----- Text passage -----

Subject: Re: [boost] [unordered] unordered_set::erase() complexity bug?
From: Christopher Jefferson (chris_at_[hidden])
Date: 2009-11-23 18:14:55
On 23 Nov 2009, at 23:23, Stefan Strasser wrote:
> I think there is something very wrong with boost's implementation of
> 1 unordered_set<int> s;
> 2 for(int c=0;c<nr;++c) s.insert(c);
> 3 for(int c=nr-1;c>=0;--c) s.erase(s.find(c));
> nr: time
> 20000: 0m0.244s
> 40000: 0m0.940s
> 60000: 0m5.584s
> 80000: 0m4.232s
> 100000: 0m34.814s
> 120000: 0m33.486s
> the function that's causing this is erase(), which is specified to be O(1)
> average, O(n) worst.
> I can't think of a reason why it should be O(n) in this case (perfect hash,
> erase doesn't rehash).
> but even if it was, the results should be at worst quadratic.

----- Source data -----

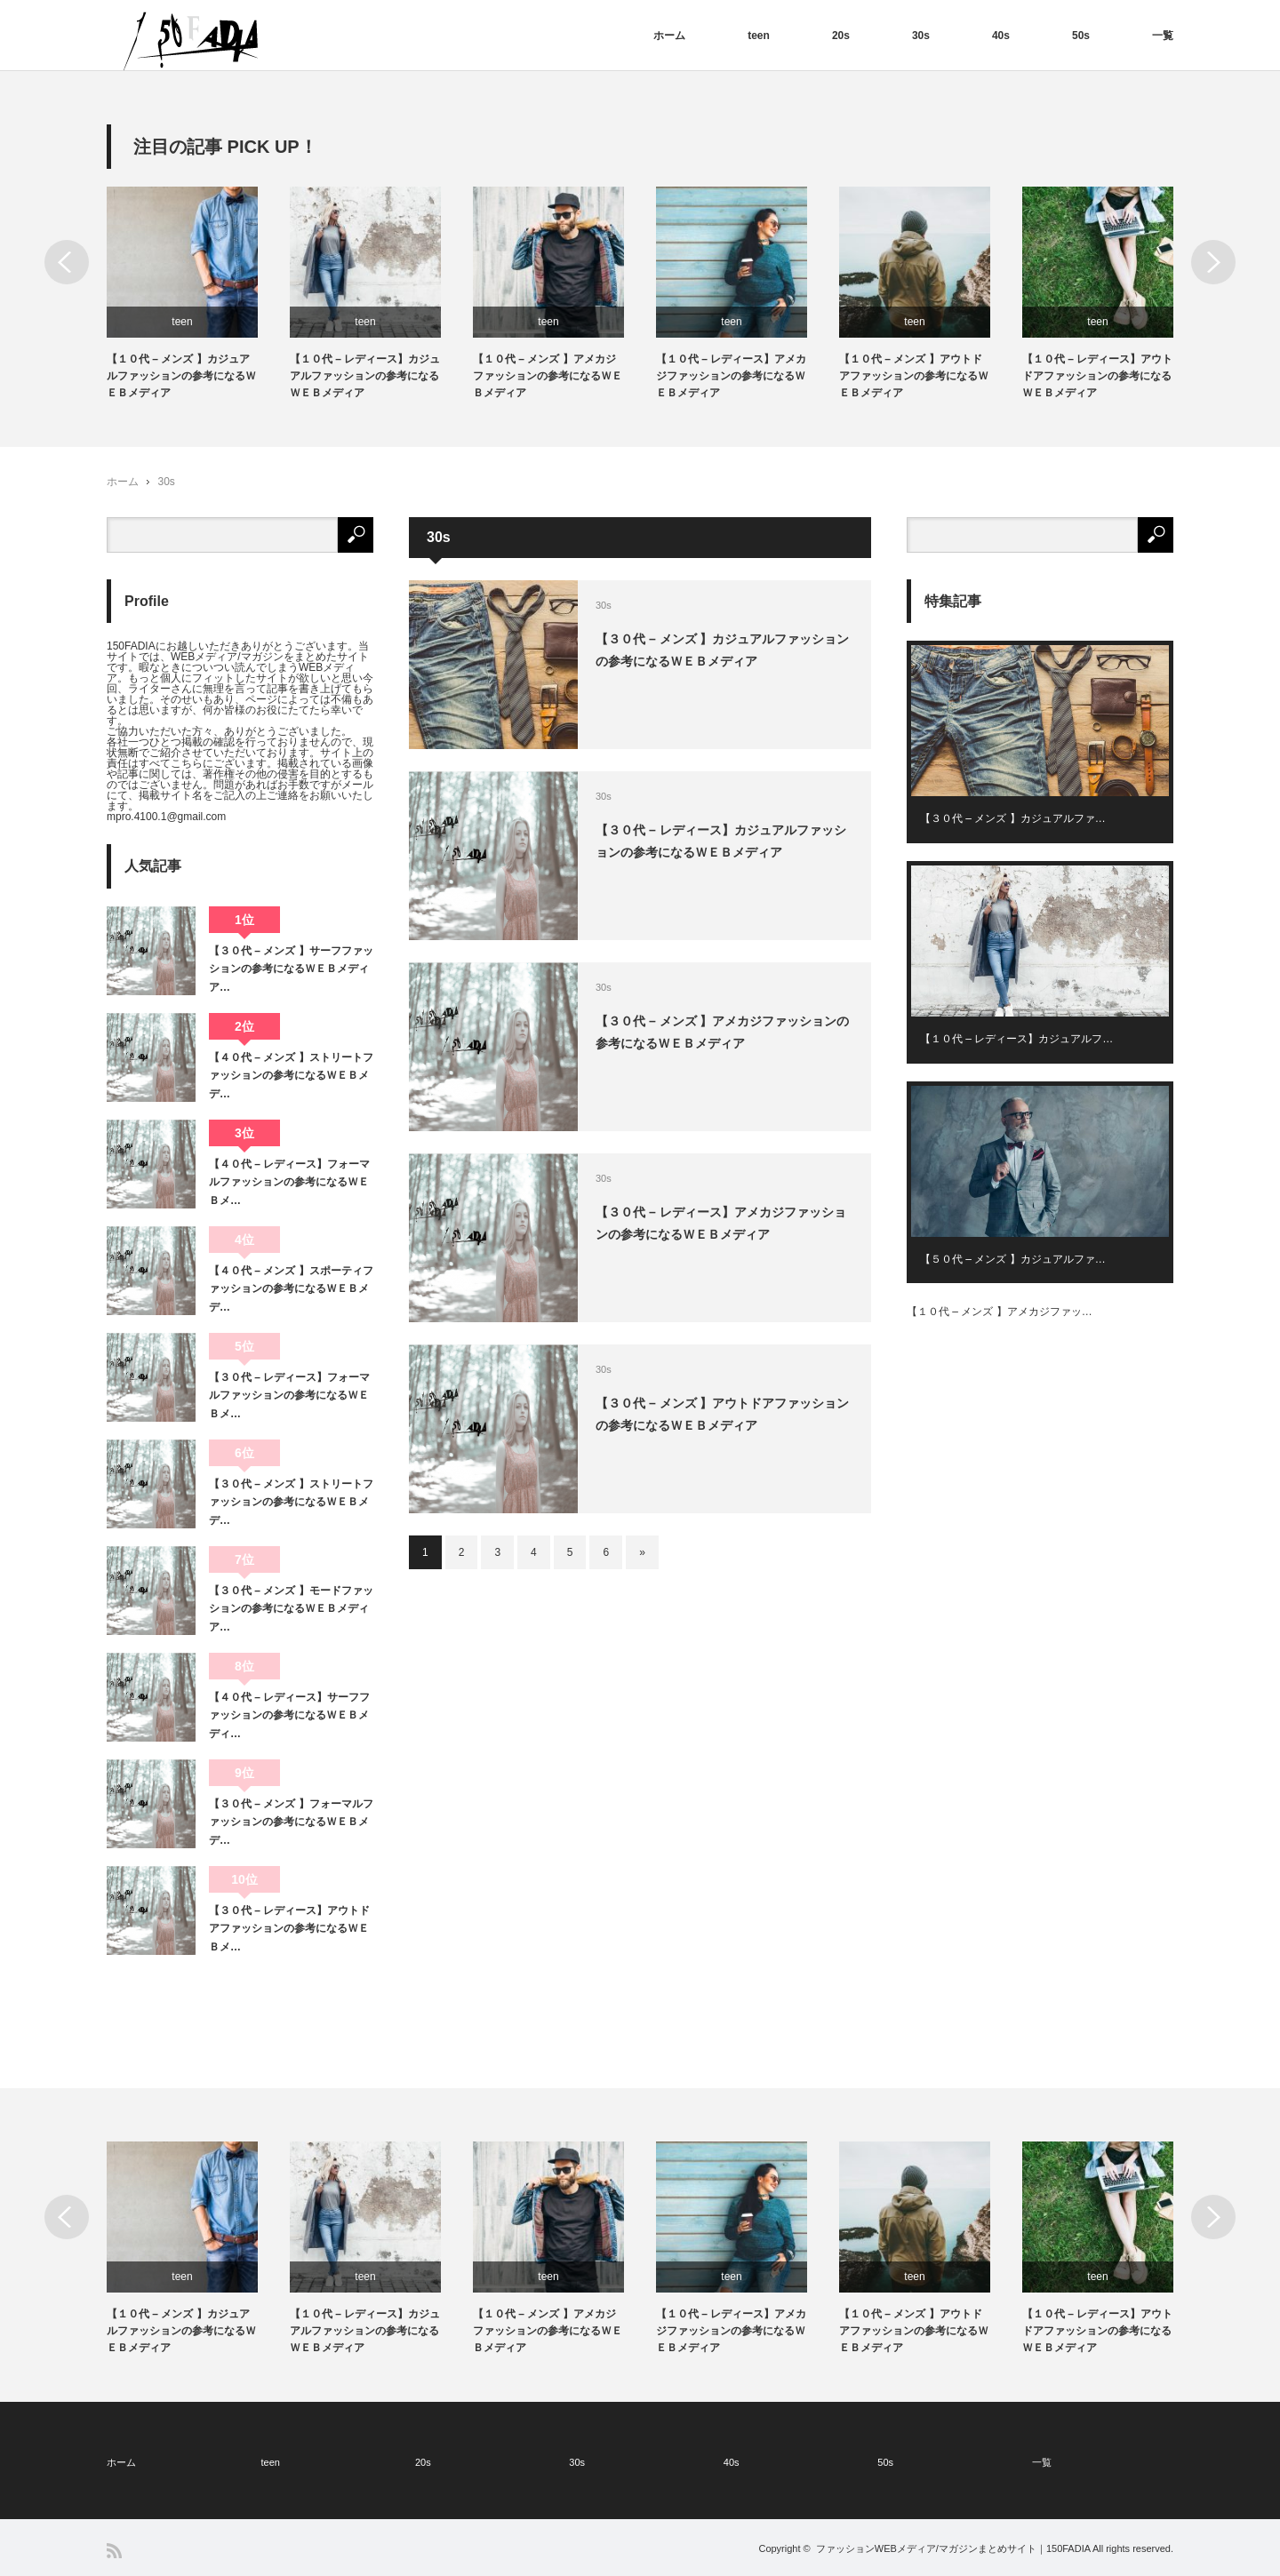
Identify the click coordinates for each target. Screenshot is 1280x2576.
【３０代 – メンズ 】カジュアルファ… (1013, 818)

-----

◆ **Required work**
- 1) In the boost unordered_set erase() thread, what complexity is erase() specified to have?
- 2) Carry on the boost unordered_set erase() thread from the point where it ends.

◆ **Answers**
- 1) It is specified to be O(1) on average and O(n) in the worst case.

- 2)
I suspect the problem you are seeing is that erase returns an iterator to the next member of the unordered_set, which is a possibly O(n) search if the set is sparsely populated, and in particular if, as you get here, you erase the elements in a particularly bad order. I'm not sure why this doesn't occur with the intrusive containers.
One way to significantly reduce this problem is to use a different hash function, which shuffles the values more.
I don't know if there is an algorithmic improvement which can fix this. there certainly isn't an obvious one.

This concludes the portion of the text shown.